Giuliani's legal woes are steadily mounting

And ensnaring others.
The scrutiny isn’t coming just from the previously known probes by FBI agents and the U.S. attorney’s office based out of Manhattan, according to two people familiar with the investigation. The criminal division of the Justice Department in Washington has taken an interest in the former New York mayor, too, meaning an expansion of resources that indicates the politically sensitive probe into the president’s personal attorney is both broader and moving at a faster pace than previously understood.

Adding DOJ’s criminal division to the Giuliani probe is sure to place additional scrutiny on William Barr, who as attorney general has final say over all department business.

  Politico
Well good.
Giuliani’s troubles aren’t just his alone. He has turned members of the Trump team he’s worked with over the past 18 months into potential witnesses for federal prosecutors, who are trying to unravel the tangled relationships he brought to the mix in advising the president while still juggling an international consulting business that promised proximity to the White House.

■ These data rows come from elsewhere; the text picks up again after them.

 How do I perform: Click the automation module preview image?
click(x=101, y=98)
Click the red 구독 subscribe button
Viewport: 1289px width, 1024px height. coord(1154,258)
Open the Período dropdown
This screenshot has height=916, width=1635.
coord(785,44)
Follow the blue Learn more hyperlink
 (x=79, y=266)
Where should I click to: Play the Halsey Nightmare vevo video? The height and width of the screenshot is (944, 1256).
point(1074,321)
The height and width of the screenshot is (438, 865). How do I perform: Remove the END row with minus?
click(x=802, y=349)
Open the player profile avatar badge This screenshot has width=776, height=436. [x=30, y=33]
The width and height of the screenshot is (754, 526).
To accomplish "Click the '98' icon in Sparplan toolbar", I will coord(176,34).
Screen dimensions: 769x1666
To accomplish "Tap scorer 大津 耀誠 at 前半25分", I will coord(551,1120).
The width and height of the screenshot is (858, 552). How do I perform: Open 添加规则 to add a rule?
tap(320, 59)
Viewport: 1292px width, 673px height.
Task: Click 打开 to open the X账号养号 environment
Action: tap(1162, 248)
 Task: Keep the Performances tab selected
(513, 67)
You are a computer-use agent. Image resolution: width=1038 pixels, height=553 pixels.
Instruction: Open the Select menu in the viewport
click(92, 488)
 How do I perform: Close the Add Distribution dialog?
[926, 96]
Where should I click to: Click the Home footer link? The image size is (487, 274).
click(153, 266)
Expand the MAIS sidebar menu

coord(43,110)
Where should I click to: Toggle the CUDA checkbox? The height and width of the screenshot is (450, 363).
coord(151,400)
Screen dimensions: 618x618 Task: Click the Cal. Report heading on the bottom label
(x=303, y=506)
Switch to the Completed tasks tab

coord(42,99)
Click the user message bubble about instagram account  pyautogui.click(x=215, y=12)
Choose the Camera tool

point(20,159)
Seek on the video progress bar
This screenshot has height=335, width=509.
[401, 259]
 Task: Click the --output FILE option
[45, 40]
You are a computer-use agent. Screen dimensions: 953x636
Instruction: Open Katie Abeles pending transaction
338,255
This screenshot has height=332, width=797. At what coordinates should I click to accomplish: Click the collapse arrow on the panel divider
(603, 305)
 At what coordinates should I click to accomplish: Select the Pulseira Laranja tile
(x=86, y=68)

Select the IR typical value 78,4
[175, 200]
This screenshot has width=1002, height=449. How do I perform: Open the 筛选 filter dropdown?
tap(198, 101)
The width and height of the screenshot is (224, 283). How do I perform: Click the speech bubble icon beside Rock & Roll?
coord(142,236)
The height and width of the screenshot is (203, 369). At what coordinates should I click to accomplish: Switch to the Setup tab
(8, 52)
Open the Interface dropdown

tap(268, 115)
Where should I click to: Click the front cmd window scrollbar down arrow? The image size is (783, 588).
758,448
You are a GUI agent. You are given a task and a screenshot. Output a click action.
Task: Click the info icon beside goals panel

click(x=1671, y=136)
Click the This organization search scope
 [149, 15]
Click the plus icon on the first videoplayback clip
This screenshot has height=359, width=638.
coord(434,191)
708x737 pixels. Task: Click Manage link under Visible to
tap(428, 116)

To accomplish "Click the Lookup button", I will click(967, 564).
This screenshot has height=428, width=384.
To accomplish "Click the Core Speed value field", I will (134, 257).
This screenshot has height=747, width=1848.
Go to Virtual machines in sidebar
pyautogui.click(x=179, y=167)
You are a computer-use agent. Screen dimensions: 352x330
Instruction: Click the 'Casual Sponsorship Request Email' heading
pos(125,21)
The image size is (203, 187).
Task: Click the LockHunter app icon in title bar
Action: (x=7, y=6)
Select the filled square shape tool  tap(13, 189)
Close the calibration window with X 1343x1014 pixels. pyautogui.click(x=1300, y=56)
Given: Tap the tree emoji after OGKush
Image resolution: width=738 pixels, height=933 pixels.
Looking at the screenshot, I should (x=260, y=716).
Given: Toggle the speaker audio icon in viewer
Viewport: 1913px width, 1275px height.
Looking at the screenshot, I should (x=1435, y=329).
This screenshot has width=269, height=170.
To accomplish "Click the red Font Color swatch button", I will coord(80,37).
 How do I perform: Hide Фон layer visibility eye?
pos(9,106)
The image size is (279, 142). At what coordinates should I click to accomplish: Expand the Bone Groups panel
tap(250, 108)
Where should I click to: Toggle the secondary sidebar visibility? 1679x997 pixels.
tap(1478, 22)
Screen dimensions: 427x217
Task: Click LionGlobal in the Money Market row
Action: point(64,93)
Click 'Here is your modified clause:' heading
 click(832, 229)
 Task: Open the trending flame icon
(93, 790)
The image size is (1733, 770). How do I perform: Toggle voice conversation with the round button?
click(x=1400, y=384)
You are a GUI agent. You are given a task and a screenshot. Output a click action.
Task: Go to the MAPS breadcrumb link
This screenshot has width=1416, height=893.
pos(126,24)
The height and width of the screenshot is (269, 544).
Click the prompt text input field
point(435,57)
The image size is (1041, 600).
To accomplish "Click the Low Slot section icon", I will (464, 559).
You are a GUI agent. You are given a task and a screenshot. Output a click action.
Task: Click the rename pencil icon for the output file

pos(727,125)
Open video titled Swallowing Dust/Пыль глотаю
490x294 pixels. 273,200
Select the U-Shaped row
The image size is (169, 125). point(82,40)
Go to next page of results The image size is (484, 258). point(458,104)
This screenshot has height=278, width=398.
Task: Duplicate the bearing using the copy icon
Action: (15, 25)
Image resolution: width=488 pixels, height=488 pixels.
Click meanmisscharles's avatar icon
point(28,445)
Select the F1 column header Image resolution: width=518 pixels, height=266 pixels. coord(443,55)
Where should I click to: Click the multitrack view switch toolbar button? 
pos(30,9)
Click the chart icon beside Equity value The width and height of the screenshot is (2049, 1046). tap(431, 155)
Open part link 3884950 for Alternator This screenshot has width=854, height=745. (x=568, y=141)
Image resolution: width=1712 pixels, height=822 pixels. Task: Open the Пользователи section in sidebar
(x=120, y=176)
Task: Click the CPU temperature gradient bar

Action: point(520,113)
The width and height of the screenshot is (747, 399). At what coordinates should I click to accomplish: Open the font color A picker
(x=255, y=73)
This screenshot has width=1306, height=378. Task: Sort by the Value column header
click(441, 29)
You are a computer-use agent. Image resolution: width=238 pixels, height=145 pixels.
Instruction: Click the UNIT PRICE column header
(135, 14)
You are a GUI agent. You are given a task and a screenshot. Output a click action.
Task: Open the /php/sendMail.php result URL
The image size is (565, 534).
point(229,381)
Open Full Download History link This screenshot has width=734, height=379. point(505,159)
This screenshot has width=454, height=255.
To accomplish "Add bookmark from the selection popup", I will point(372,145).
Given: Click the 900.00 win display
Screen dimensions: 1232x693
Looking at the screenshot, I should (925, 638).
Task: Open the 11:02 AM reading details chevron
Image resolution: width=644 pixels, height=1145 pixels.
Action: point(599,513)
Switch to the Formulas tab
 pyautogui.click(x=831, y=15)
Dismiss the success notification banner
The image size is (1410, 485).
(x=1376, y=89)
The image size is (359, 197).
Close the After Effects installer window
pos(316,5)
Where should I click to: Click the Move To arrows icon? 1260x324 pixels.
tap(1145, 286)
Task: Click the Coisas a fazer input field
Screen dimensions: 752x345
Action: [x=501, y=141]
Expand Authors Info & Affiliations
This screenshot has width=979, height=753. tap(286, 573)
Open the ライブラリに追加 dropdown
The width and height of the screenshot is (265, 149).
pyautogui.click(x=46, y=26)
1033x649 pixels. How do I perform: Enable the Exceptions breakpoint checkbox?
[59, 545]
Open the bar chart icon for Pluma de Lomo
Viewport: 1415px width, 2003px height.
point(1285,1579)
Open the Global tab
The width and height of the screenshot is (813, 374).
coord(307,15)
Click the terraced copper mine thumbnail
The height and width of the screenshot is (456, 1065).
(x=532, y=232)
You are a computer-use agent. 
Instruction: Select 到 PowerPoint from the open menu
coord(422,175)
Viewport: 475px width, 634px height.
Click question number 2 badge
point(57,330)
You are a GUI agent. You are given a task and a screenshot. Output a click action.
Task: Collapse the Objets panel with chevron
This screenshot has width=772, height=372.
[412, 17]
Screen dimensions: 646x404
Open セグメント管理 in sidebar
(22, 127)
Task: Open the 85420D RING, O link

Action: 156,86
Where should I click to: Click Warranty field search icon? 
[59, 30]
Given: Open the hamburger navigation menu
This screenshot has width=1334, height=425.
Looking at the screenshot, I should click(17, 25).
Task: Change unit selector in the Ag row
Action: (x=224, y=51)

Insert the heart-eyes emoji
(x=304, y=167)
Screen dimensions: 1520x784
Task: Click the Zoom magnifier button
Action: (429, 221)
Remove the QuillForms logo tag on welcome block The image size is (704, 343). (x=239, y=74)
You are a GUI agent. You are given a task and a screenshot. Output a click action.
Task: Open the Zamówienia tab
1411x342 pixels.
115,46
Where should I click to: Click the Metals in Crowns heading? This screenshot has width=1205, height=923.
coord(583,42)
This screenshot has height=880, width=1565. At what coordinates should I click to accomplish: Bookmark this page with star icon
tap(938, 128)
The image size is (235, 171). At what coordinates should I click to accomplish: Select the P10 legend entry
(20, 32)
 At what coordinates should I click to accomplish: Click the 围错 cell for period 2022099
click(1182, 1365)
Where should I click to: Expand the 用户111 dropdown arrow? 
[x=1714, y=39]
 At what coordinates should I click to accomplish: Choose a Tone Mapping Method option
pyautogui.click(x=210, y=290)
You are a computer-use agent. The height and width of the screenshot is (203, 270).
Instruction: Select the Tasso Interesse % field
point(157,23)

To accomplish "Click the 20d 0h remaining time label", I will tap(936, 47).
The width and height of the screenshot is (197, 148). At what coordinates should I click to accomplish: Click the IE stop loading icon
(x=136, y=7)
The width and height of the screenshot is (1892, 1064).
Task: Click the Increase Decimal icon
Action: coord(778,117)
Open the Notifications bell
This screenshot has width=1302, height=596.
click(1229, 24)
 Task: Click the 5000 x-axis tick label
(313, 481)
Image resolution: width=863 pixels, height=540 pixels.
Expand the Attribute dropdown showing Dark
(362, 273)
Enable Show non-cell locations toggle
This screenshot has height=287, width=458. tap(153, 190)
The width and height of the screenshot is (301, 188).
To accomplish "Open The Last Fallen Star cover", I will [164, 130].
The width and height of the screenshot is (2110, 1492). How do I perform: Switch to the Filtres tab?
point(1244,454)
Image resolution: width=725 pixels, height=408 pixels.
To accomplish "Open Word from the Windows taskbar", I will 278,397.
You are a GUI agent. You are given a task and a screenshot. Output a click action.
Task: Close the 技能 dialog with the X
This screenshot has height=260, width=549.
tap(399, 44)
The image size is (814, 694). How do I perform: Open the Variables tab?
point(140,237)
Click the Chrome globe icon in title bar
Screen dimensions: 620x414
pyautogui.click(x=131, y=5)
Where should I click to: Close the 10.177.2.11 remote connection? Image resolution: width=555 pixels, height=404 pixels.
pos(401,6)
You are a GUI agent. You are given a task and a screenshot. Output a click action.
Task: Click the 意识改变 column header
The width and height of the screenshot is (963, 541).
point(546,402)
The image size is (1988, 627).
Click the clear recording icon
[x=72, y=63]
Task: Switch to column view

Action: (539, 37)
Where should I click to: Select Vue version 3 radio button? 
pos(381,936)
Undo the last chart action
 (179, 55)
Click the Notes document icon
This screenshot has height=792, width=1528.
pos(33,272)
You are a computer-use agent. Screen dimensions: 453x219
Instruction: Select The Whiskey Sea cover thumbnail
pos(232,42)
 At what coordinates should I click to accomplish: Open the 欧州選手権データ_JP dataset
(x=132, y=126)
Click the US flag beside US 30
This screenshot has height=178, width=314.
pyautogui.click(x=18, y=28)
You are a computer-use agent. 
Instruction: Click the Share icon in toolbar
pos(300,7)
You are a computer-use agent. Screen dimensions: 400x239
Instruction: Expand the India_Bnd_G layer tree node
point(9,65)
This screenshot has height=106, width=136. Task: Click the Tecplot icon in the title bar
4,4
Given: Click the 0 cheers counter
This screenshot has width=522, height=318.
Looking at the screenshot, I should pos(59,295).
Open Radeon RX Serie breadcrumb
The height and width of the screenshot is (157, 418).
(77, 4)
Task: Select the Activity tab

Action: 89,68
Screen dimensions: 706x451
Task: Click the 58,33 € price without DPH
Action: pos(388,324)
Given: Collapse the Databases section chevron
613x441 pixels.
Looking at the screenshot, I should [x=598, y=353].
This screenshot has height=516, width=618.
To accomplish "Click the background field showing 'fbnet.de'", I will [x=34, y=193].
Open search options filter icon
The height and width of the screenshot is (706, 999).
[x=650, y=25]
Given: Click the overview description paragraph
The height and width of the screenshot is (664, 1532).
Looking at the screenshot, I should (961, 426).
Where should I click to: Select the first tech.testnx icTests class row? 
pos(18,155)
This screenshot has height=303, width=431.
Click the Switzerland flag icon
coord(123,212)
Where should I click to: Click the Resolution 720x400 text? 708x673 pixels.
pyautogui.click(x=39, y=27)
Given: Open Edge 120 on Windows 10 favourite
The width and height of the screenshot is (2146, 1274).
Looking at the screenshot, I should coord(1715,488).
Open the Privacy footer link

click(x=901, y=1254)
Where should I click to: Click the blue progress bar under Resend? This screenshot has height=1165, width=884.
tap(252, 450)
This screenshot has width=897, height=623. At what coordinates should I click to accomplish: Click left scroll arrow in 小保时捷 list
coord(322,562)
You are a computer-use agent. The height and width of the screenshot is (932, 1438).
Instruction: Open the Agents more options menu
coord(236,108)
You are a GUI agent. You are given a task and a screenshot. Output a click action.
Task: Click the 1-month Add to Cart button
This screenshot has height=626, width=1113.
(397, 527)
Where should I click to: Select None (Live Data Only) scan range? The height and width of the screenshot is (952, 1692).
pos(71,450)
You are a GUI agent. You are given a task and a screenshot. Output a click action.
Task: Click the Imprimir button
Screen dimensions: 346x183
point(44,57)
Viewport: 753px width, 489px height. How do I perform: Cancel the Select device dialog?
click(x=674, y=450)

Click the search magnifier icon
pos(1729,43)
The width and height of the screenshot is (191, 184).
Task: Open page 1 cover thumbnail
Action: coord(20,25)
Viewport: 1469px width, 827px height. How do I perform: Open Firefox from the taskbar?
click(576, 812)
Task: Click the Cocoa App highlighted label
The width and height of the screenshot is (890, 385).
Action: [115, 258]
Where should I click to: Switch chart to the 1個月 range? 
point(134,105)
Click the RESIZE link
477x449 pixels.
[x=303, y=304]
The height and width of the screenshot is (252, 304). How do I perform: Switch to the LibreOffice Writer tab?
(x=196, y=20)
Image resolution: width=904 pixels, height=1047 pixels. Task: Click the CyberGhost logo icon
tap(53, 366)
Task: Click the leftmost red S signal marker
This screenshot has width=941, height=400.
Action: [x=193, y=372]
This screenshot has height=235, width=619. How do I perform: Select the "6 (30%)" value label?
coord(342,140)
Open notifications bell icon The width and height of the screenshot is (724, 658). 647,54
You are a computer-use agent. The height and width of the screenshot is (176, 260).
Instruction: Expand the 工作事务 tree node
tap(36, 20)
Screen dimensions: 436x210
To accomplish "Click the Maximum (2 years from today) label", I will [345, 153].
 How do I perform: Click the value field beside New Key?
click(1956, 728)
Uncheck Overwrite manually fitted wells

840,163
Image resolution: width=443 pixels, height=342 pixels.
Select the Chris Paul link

“He appears to be a subject, if not a target of an active investigation. So to have him be a part of the legal team would be troublesome to say the least,” said Greg Brower, who served as the FBI’s top liaison to Congress until 2018. “At best, it’s a messy situation and more likely it’s just completely dysfunctional.”

Notably, Giuliani was not at the White House earlier this week when his fellow Trump lawyers met with the president for a brief impeachment strategy session.
The bus is getting closer.
But in a series of text messages earlier this month, he downplayed his Ukraine work and insisted he could continue in his role as a Trump lawyer amid all of the scrutiny.

“I was never in Ukraine at all and my investigatory work was done when it was still possible Mueller would charge Russian collusion. Almost all of it was published in the Hill, so [Trump] and everyone else was aware of it," Giuliani said in an Oct. 18 message. "Hardly anything not public.”

"Since the public record is more extensive than what I did, he and all of you probably think I did more than I really did," Giuliani added then.

A few days earlier, on Oct. 12, Giuliani argued that his role on the Trump legal team shouldn’t be disrupted just because he’s resisting a Democratic-approved subpoena for documents.
Yeah, I guess he's finally gotten the message. Be careful crossing the street.
Giuliani’s only public comment in recent days was a cryptic Wednesday evening tweet.


[A] back-channel effort has been underway for more than a week to help find him an attorney — as speculation swirls that he could face charges on everything from violating federal statutes dealing with bribery, foreign lobbying registration and disclosure to making false statements to government officials.
There's always that presidential pardon he can hope for.
Jay Sekulow, the longest-serving member of the Trump legal team, rejected the idea that Giuliani was in any kind of legal jeopardy. He also dismissed questions that Giuliani had put the rest of the president’s outside lawyers into any kind of bind.

“We have no concerns about any of that,” Sekulow told POLITICO. “He’s a member in good standing of the president’s legal team.”
The bus is closer than I thought.
Giuliani has traveled extensively in the U.S. and abroad with Parnas over the past year, according to interviews and a series of photographs Parnas posted to his Instagram account that were made public earlier this week by The Wall Street Journal. One picture from late March taken at the Trump International Hotel in Washington included a caption Parnas wrote saying he was at a “celebration dinner” with Giuliani and other members of the Trump legal team, including Sekulow, Martin Raskin and Jane Raskin. It was posted a day after Barr released a controversial four-page memo summarizing Mueller’s Russia investigation that the special counsel would go on to criticize as failing to “fully capture the context, nature and substance” of his work.

Sekulow said he didn’t speak with Parnas at the event and downplayed the significance of the photograph posted from the March dinner at the Trump hotel. “He could have been at the dinner. I have no idea,” Sekulow said. “There were a lot of people at the event.”
We have to remember in all this that Bill Barr is still head of the DOJ.
A move to bring department headquarters — “Main Justice” as its widely known — deeper into the Giuliani probe is causing heartburn at SDNY, which is widely known for its autonomy and reputation as the “Sovereign District of New York.”

“You lose a certain amount of nimbleness and a certain amount of independence because now you are answering to someone above you,” explained a former senior SDNY official who said there’s “no way that Main Justice is not involved.”

“Is it something that people want? No,” this person said. “But in this environment it also gives you cover. You want Main Justice to be involved because it is politically sensitive.”
No, you don't want Main Justice involved, because it's led by a corrupt man who is doing Trump's bidding.

...but hey, do what you want...you will anyway.